Robust Generative Subspace Modeling: The Subspace \(t\) Distribution

Motivation(s)

PPCA and SFA are defined as Gaussian models hence they are susceptible to outliers. Several approaches tried to make them more robust to outliers through M-estimation methods. Even though M-estimation has a probabilistic interpretation and is effective in practice, it does not yield normalized probabilities or define a generative model for the data.

Proposed Solution(s)

The authors propose using a multivariate t-distribution as the prior. The derivation leads to a variation of the EM algorithm.

Evaluation(s)

The algorithm was compared against PPCA using synthetic 2D data points and noisy images of ants. The experiments demonstrate that PPCA incorrectly handles the noise.
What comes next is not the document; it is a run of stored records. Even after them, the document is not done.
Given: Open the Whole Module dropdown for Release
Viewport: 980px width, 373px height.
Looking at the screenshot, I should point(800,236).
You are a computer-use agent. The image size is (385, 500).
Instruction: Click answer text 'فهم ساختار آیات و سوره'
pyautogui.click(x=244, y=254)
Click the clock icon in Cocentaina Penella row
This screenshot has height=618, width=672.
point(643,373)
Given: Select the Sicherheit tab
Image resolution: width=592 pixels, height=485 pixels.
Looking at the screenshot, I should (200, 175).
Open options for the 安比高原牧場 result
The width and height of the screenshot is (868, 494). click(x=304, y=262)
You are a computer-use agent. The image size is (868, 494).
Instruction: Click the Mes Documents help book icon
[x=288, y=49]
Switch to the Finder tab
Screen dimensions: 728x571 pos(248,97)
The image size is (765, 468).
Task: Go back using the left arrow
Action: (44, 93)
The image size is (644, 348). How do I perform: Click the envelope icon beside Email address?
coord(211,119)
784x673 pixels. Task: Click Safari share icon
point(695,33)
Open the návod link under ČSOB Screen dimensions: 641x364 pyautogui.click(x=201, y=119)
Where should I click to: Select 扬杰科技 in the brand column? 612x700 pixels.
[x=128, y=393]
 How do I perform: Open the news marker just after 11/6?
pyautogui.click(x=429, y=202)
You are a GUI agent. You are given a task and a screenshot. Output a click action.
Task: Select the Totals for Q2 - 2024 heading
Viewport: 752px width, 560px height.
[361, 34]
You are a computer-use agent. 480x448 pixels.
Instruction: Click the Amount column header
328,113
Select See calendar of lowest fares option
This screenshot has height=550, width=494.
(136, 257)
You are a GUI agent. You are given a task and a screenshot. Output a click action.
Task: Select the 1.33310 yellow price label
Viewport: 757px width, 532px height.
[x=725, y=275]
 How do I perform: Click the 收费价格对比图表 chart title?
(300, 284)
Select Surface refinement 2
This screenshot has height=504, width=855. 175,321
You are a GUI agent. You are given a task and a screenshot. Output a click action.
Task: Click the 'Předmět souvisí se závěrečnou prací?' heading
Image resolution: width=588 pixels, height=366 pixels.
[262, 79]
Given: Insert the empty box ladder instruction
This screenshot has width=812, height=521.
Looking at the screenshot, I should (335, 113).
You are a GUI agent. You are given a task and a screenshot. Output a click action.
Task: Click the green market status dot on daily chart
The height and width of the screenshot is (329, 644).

PPCA and SFA are limiting cases of the subspace t-distribution obtained when the degrees of freedom approach infinity. It is important to note that the M-step requires a 1D nonlinear maximization to determine the degrees of freedom.

Future Direction(s)

  • Would integrating this into neural networks do anything useful?

Question(s)

  • I’m still not sure why the Bayes Net (Figure 2) was mentioned.

Analysis

Consider using the t-distribution as a first step when noisy measurements are present. I like how natural the derivation appears as the marginalization over the observed data. It is surprising that PPCA couldn’t handle the noise specially when it advertised about it.

References

KD04

Zia Khan and Frank Dellaert. Robust generative subspace modeling: the subspace t distribution. Technical Report, Georgia Institute of Technology, 2004.